I had a rough telephone conversation yesterday:
Some years ago, when I was in Los Angeles, circa 1999, I was working with a talent manager to help me broker the assignment as screenwriter for the Bewitched movie. Years before, we had become good friends, as she had represented an actor that I needed to contact for one of my books.
At any rate, the Bewitched deal fell through, and this talent manager failed to help me - and I ultimately became upset with her, and hung up on the phone, quite abruptly.
Immediately, I knew that slamming the phone in her ear was not a good thing to do.
So, I called her back. She didn't pick up the phone, I left an apology on her message machine or voicemail, and followed that voice-apology with a letter of apology via fax.
Now, eight years later, I contacted her by telephone on another matter. I reminded her that I wasn't too pleased with how I treated her in 1999, apologized again, and made the attempt to talk this other topic.
But I failed; this woman still felt the pain of how much I hurt her back in 1999, and today, her defenses were up.
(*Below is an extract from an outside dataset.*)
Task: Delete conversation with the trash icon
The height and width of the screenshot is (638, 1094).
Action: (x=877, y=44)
She accepted my apology, but then also rejected my new proposal for this new particular idea that I have, ever so politely and somewhat-coldly replying with, "But, thank you for thinking of me. "
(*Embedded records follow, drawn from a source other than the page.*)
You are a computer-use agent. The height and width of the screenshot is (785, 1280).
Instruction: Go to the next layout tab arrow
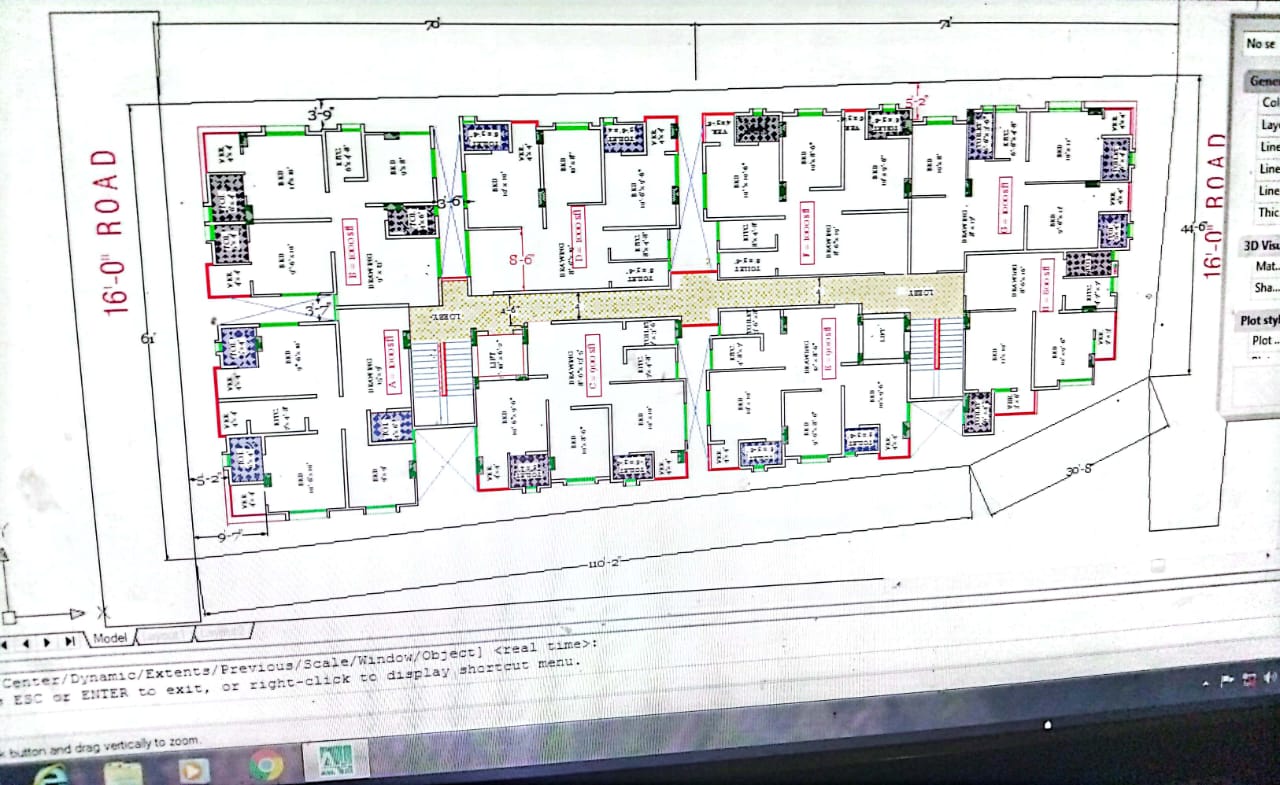point(48,641)
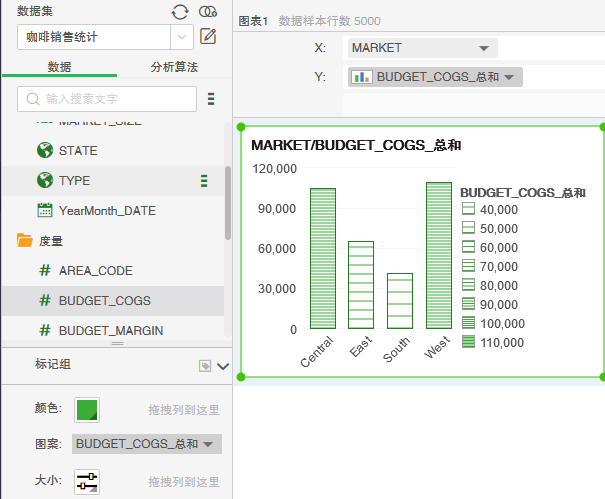Screen dimensions: 605x499
Task: Click the green color swatch
Action: [87, 410]
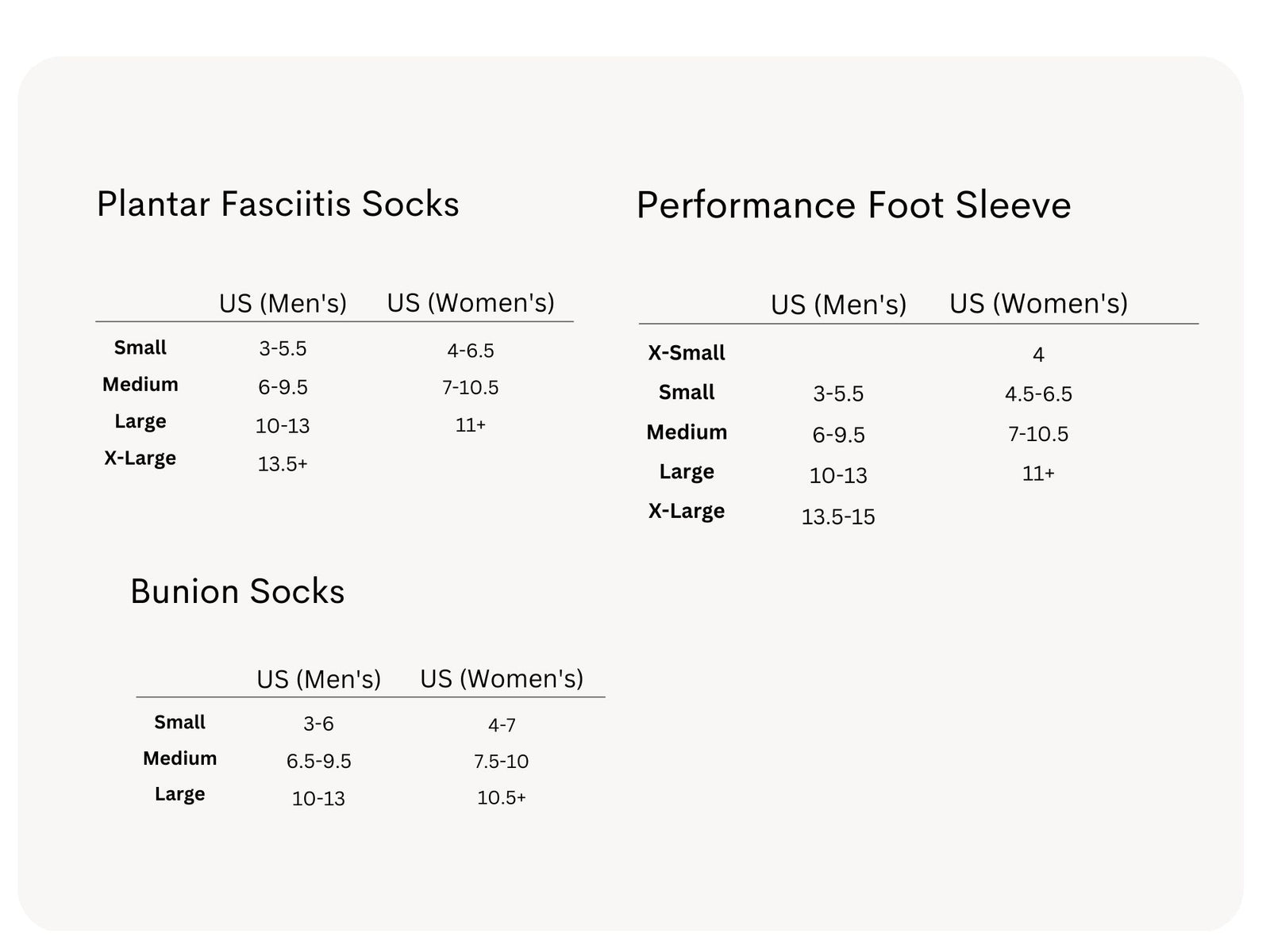Select the X-Small row label
1270x952 pixels.
[687, 353]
I had heard that kind of response before, recently, in fact, when I invited yet another close friend to become part of yet another project I have in my files.
In very different but yet very similar ways, I hurt both of these individuals, and they were (are) unable to let me back into their lives.
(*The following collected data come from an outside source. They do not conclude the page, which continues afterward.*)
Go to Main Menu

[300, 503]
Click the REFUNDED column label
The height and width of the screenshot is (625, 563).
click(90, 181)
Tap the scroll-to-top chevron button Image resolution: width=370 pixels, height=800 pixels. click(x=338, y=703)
After some thought, I understood how they have come to this conclusion. "Shame me once," as the saying goes, "shame on you. But shame me twice, shame on ME."
They were (are) only protecting themselves - and I respect that.
I now see clearly how burning bridges through inconsiderate and selfish behavior is indeed destructive on so many levels.
With specific regards to my conversation with that talent manager yesterday:
What would make me think that I could just call her up, after hurting her so many years before (whether on a professional or personal level), and - merely out of the blue - just have her accept my apology and right away allow us to move on - or to pick up with our friendship? Maybe if I had called her at some point in the previous eight years and just simply inquired how she was - when there would be absolutely nothing in it for me? Yes. Maybe that would have worked.
But instead I just call her up - and BOOM - ask for a favor.
Oh, brother...who the heck do I think I am?
Yet, I guess that's what I would do and have done with others who have hurt me in the past. I always leave people some wiggle room if they would like to come back into my life. But just because I behave in a certain way, I shouldn't expect that others would behave the same way in the same situation.
None of us should expect that.
In fact, none of us should expect anything.
Confusias said, "Loose expectation; gain everything."
In any case, maybe now I should employ this experience as a lesson in how to protect myself from being hurt by others (again), just as my two friends have protected themselves from me (again)? Maybe I should start to make sure that I should not get hurt by the same person who has hurt me before, however apologetic that person may be in seeking my forgiveness?
For the moment, my heart is heavy - and I'm disappointed with and in myself on so many levels. I am indeed ashamed...ashamed that I have damaged two relationships and more ashamed that I have hurt individuals who had one time thought a great deal of me.
I want to cry. I want to heal.
One thing is sor sure, I never want to hurt anyone again. I truly feel how much it hurts to hurt someone. I have never been so aware of how that transfers as I am now.
This is what it must be like for those who have a Near-Death Experience, and have what is known as a life-review, during which they not only relive the joys and pains of our own lives - but the joys and pains that we cause in the lives of others.
Undoubtably, my telephone conversation with the talent manager on Friday has made me want to be a better man...a kinder, more loving and yes, more gentle man.
I guess that means that what happened to me during that painful telephone call was was a good thing.